Face à cette réalité, les autorités de transition ont mis en place une architecture électorale s’inspirant de modèles dits «semi-représentatifs», basés sur la formation de comités locaux, chargés de constituer des corps électoraux au sein desquels se déroule le processus électoral. Il s’agit de sélectionner des corps électoraux, répartis dans 60 circonscriptions électorales qui correspondent aux différentes zones administratives de la Syrie. Ces électeurs désigneront à leur tour les deux tiers des députés du futur Parlement, soit 140 sièges sur un total de 210, qui seront répartis entre ces circonscriptions en fonction du recensement et de la composition démographique. Le tiers restant, soit 70 membres, sera nommé directement par le président.

Pourra intégrer le corps électoral toute personne de nationalité syrienne inscrite dans la région concernée ou pouvant prouver y avoir résidé de manière ininterrompue pendant au moins cinq ans avant 2011. Cela inclut les personnes actuellement installées dans d’autres gouvernorats ou à l’étranger.

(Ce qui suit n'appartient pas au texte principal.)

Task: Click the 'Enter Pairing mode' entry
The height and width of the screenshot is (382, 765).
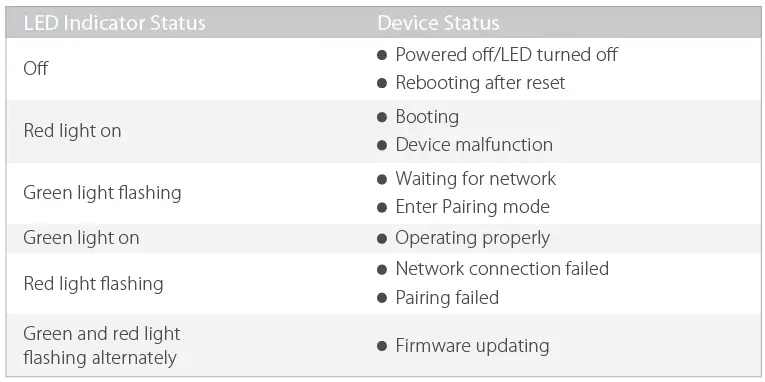Action: pyautogui.click(x=472, y=207)
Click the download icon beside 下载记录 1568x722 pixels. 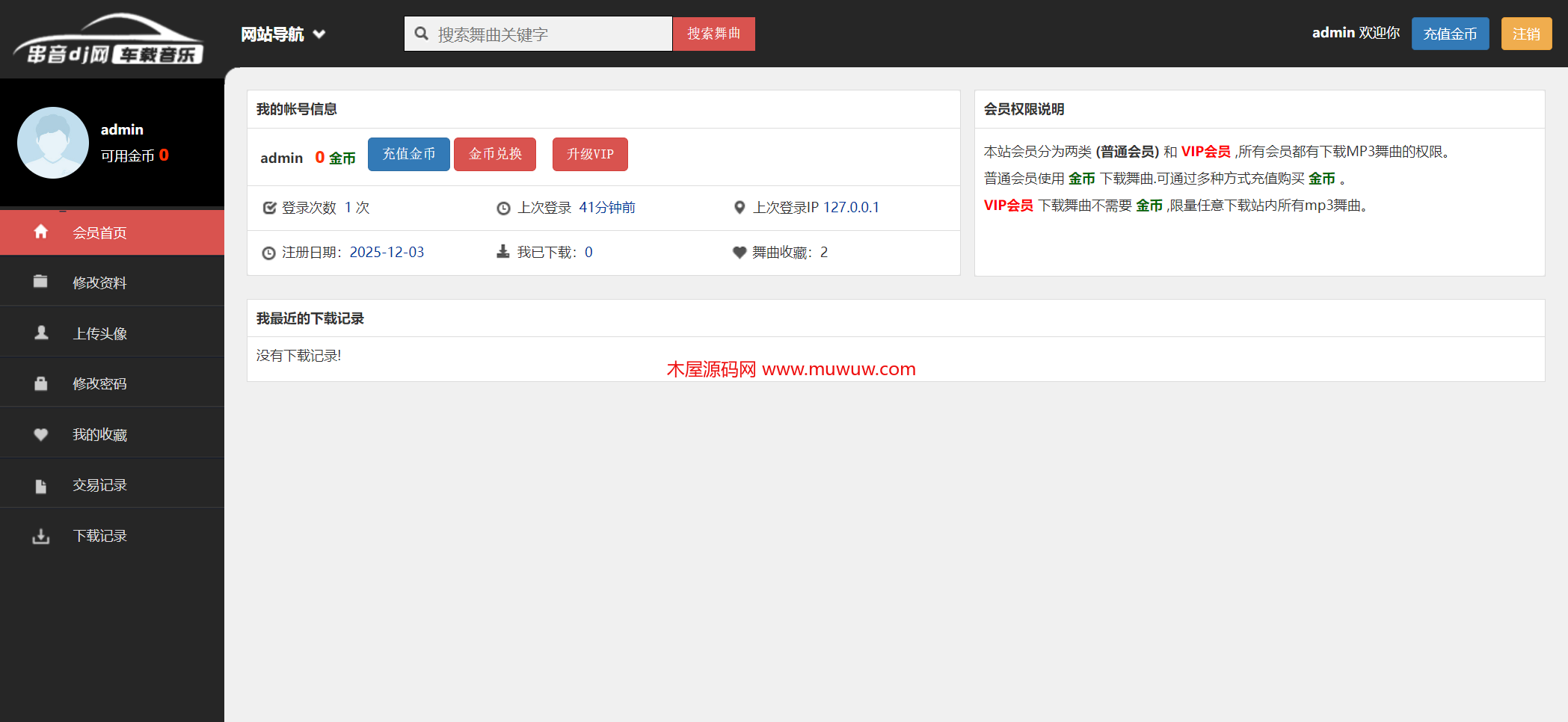coord(41,536)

Le nombre total de membres des corps électoraux est estimé à environ 7.000 à travers l’ensemble du territoire syrien.

Contacté par Ici Beyrouth, l’ancien député libanais Farès Souhaid a considéré ce scrutin comme une «étape transitoire indispensable» à la lumière du calendrier fixé par Ahmed al-Chareh: trois ans pour rédiger une nouvelle Constitution, quatre pour organiser des élections législatives.

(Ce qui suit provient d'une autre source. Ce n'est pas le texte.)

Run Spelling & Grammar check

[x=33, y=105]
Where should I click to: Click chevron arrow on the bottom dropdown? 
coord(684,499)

Pour lui, ce délai ne relève pas d’un excès de prudence, mais d’un impératif politique: «La mission d’Al-Chareh ne se limite pas à couper la route entre Téhéran et Beyrouth. Il s’agit avant tout de réunifier une Syrie profondément morcelée, dont le tissu national a été déchiré par la guerre civile.» Dans ce contexte, poursuit-il, «ce processus électoral constitue un point de départ nécessaire.»

Un Parlement aux compétences élargies
Concernant les pouvoirs du Conseil du peuple, Nawar Najmeh, porte-parole de la Commission pour les élections au Conseil du peuple, a affirmé qu’il constituerait «l’autorité législative de la Syrie». Il devra non seulement proposer et voter les lois, mais aussi contrôler l’action du gouvernement. M. Najmeh a souligné qu’aucune loi émise par le pouvoir exécutif ne pourra entrer en vigueur sans avoir été approuvée par le Conseil du peuple.

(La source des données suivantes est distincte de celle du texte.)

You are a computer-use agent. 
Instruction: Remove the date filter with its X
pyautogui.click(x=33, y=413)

De son côté, M. Hassan Daghem, responsable de la communication citoyenne au sein de la Commission électorale, a précisé que le Conseil du peuple détient le pouvoir législatif et que le président de la République est tenu de promulguer les lois adoptées sous forme de décret. Si le président refuse de le faire, il doit en exposer les raisons, et le texte est alors renvoyé au Conseil. Si ce dernier l’adopte à la majorité des deux tiers, la loi entre en vigueur «même en cas d’opposition du président de la République».

C’est précisément ce pouvoir d’initiative et de blocage qui distingue cette assemblée des anciens conseils consultatifs créés sous les régimes précédents. Il s’agit ici d’un Parlement doté de véritables leviers, dont la légitimité viendra non pas du suffrage universel direct, mais de la solidité du processus électoral et de la diversité de ses membres.

Toutefois, la question de la représentativité reste posée. Si la nouvelle chambre est juridiquement dotée de prérogatives étendues, sa légitimité politique dépendra de la perception qu’en auront les Syriens et la communauté internationale.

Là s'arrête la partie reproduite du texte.